(Entries on target coordinates)
################

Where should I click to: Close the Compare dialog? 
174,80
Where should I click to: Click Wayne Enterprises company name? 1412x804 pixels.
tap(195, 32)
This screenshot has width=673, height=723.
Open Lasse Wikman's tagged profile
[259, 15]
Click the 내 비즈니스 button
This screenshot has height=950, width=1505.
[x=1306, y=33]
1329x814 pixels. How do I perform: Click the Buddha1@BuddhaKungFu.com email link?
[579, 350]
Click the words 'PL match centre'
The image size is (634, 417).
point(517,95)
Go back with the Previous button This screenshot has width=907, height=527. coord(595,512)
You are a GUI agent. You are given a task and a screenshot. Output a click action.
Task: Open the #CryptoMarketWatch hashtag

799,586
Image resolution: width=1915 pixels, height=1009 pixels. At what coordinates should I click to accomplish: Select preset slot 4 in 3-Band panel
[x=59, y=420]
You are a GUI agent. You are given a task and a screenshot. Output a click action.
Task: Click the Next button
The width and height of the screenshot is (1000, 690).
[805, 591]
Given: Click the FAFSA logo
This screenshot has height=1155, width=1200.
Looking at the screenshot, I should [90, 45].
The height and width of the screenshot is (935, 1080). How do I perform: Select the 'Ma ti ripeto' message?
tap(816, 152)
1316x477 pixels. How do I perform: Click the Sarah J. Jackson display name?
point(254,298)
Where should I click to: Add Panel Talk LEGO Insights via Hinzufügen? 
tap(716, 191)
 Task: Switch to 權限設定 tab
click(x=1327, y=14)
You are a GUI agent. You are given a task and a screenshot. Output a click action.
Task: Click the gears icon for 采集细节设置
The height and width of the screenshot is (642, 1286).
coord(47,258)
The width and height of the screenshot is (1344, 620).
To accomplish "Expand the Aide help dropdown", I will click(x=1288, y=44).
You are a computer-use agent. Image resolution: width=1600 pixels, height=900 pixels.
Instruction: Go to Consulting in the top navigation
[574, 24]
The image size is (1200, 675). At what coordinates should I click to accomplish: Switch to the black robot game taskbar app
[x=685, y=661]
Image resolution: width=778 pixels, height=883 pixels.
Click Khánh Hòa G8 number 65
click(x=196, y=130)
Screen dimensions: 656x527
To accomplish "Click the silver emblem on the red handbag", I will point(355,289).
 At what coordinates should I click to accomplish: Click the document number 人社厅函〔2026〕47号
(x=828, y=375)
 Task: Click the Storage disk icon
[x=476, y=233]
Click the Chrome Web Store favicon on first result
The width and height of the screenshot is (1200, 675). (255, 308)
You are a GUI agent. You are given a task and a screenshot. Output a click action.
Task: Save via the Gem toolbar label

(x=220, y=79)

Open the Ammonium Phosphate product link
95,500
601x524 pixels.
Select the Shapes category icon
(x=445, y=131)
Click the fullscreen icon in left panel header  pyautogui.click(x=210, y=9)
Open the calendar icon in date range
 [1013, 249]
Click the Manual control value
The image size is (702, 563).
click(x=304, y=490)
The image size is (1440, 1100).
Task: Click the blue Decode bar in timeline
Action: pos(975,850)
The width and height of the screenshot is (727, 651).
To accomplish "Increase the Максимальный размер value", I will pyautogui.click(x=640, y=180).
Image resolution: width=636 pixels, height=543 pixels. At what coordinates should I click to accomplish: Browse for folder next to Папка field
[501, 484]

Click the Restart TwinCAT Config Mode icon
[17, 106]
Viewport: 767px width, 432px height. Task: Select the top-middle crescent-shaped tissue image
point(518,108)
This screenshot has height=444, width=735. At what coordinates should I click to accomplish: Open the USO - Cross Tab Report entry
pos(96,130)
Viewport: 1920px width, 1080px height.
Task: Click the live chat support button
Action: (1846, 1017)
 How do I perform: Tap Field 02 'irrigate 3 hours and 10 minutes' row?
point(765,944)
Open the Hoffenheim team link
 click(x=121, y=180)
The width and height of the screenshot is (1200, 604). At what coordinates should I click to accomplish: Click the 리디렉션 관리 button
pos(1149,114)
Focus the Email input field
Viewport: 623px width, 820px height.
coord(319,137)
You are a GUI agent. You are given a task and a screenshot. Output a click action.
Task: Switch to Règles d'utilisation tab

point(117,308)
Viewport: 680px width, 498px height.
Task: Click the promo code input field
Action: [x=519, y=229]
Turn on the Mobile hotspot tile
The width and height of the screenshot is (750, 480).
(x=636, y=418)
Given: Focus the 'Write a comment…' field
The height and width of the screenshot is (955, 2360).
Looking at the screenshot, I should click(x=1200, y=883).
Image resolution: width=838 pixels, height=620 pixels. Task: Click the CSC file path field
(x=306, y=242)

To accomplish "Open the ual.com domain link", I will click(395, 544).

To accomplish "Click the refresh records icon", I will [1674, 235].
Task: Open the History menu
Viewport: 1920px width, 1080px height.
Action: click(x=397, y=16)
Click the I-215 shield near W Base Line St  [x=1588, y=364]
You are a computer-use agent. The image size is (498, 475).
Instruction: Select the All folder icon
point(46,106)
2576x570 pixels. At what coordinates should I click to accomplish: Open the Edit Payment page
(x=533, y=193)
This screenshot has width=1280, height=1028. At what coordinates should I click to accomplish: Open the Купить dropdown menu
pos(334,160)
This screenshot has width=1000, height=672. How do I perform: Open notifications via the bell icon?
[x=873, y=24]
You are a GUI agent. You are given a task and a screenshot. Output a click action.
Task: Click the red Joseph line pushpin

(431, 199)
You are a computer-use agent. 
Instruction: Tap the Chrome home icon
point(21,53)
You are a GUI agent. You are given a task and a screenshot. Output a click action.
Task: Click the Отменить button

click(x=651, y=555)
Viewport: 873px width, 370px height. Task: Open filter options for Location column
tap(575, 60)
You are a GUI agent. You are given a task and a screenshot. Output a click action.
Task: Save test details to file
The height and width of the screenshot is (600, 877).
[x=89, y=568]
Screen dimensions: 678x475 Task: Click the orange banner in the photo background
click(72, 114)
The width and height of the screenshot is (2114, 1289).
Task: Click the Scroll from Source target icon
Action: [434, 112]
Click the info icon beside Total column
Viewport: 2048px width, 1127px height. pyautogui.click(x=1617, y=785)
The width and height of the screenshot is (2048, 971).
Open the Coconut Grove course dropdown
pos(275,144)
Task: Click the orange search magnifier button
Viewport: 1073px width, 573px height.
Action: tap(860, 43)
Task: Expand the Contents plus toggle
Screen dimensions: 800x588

################

- **Prompt**:
Copy every one of the lines above without changing anything.

- **Task answer**:
Where should I click to: Close the Compare dialog? 
174,80
Where should I click to: Click Wayne Enterprises company name? 1412x804 pixels.
tap(195, 32)
This screenshot has width=673, height=723.
Open Lasse Wikman's tagged profile
[259, 15]
Click the 내 비즈니스 button
This screenshot has height=950, width=1505.
[x=1306, y=33]
1329x814 pixels. How do I perform: Click the Buddha1@BuddhaKungFu.com email link?
[579, 350]
Click the words 'PL match centre'
The image size is (634, 417).
point(517,95)
Go back with the Previous button This screenshot has width=907, height=527. coord(595,512)
You are a GUI agent. You are given a task and a screenshot. Output a click action.
Task: Open the #CryptoMarketWatch hashtag

799,586
Image resolution: width=1915 pixels, height=1009 pixels. At what coordinates should I click to accomplish: Select preset slot 4 in 3-Band panel
[x=59, y=420]
You are a GUI agent. You are given a task and a screenshot. Output a click action.
Task: Click the Next button
The width and height of the screenshot is (1000, 690).
[805, 591]
Given: Click the FAFSA logo
This screenshot has height=1155, width=1200.
Looking at the screenshot, I should [90, 45].
The height and width of the screenshot is (935, 1080). How do I perform: Select the 'Ma ti ripeto' message?
tap(816, 152)
1316x477 pixels. How do I perform: Click the Sarah J. Jackson display name?
point(254,298)
Where should I click to: Add Panel Talk LEGO Insights via Hinzufügen? 
tap(716, 191)
 Task: Switch to 權限設定 tab
click(x=1327, y=14)
You are a GUI agent. You are given a task and a screenshot. Output a click action.
Task: Click the gears icon for 采集细节设置
The height and width of the screenshot is (642, 1286).
coord(47,258)
The width and height of the screenshot is (1344, 620).
To accomplish "Expand the Aide help dropdown", I will click(x=1288, y=44).
You are a computer-use agent. Image resolution: width=1600 pixels, height=900 pixels.
Instruction: Go to Consulting in the top navigation
[574, 24]
The image size is (1200, 675). At what coordinates should I click to accomplish: Switch to the black robot game taskbar app
[x=685, y=661]
Image resolution: width=778 pixels, height=883 pixels.
Click Khánh Hòa G8 number 65
click(x=196, y=130)
Screen dimensions: 656x527
To accomplish "Click the silver emblem on the red handbag", I will point(355,289).
 At what coordinates should I click to accomplish: Click the document number 人社厅函〔2026〕47号
(x=828, y=375)
 Task: Click the Storage disk icon
[x=476, y=233]
Click the Chrome Web Store favicon on first result
The width and height of the screenshot is (1200, 675). (255, 308)
You are a GUI agent. You are given a task and a screenshot. Output a click action.
Task: Save via the Gem toolbar label

(x=220, y=79)

Open the Ammonium Phosphate product link
95,500
601x524 pixels.
Select the Shapes category icon
(x=445, y=131)
Click the fullscreen icon in left panel header  pyautogui.click(x=210, y=9)
Open the calendar icon in date range
 [1013, 249]
Click the Manual control value
The image size is (702, 563).
click(x=304, y=490)
The image size is (1440, 1100).
Task: Click the blue Decode bar in timeline
Action: pos(975,850)
The width and height of the screenshot is (727, 651).
To accomplish "Increase the Максимальный размер value", I will pyautogui.click(x=640, y=180).
Image resolution: width=636 pixels, height=543 pixels. At what coordinates should I click to accomplish: Browse for folder next to Папка field
[501, 484]

Click the Restart TwinCAT Config Mode icon
[17, 106]
Viewport: 767px width, 432px height. Task: Select the top-middle crescent-shaped tissue image
point(518,108)
This screenshot has height=444, width=735. At what coordinates should I click to accomplish: Open the USO - Cross Tab Report entry
pos(96,130)
Viewport: 1920px width, 1080px height.
Task: Click the live chat support button
Action: (1846, 1017)
 How do I perform: Tap Field 02 'irrigate 3 hours and 10 minutes' row?
point(765,944)
Open the Hoffenheim team link
 click(x=121, y=180)
The width and height of the screenshot is (1200, 604). At what coordinates should I click to accomplish: Click the 리디렉션 관리 button
pos(1149,114)
Focus the Email input field
Viewport: 623px width, 820px height.
coord(319,137)
You are a GUI agent. You are given a task and a screenshot. Output a click action.
Task: Switch to Règles d'utilisation tab

point(117,308)
Viewport: 680px width, 498px height.
Task: Click the promo code input field
Action: [x=519, y=229]
Turn on the Mobile hotspot tile
The width and height of the screenshot is (750, 480).
(x=636, y=418)
Given: Focus the 'Write a comment…' field
The height and width of the screenshot is (955, 2360).
Looking at the screenshot, I should click(x=1200, y=883).
Image resolution: width=838 pixels, height=620 pixels. Task: Click the CSC file path field
(x=306, y=242)

To accomplish "Open the ual.com domain link", I will click(395, 544).

To accomplish "Click the refresh records icon", I will [1674, 235].
Task: Open the History menu
Viewport: 1920px width, 1080px height.
Action: click(x=397, y=16)
Click the I-215 shield near W Base Line St  [x=1588, y=364]
You are a computer-use agent. The image size is (498, 475).
Instruction: Select the All folder icon
point(46,106)
2576x570 pixels. At what coordinates should I click to accomplish: Open the Edit Payment page
(x=533, y=193)
This screenshot has width=1280, height=1028. At what coordinates should I click to accomplish: Open the Купить dropdown menu
pos(334,160)
This screenshot has width=1000, height=672. How do I perform: Open notifications via the bell icon?
[x=873, y=24]
You are a GUI agent. You are given a task and a screenshot. Output a click action.
Task: Click the red Joseph line pushpin

(431, 199)
You are a computer-use agent. 
Instruction: Tap the Chrome home icon
point(21,53)
You are a GUI agent. You are given a task and a screenshot. Output a click action.
Task: Click the Отменить button

click(x=651, y=555)
Viewport: 873px width, 370px height. Task: Open filter options for Location column
tap(575, 60)
You are a GUI agent. You are given a task and a screenshot. Output a click action.
Task: Save test details to file
The height and width of the screenshot is (600, 877).
[x=89, y=568]
Screen dimensions: 678x475 Task: Click the orange banner in the photo background
click(72, 114)
The width and height of the screenshot is (2114, 1289).
Task: Click the Scroll from Source target icon
Action: [434, 112]
Click the info icon beside Total column
Viewport: 2048px width, 1127px height. pyautogui.click(x=1617, y=785)
The width and height of the screenshot is (2048, 971).
Open the Coconut Grove course dropdown
pos(275,144)
Task: Click the orange search magnifier button
Viewport: 1073px width, 573px height.
Action: tap(860, 43)
Task: Expand the Contents plus toggle
Screen dimensions: 800x588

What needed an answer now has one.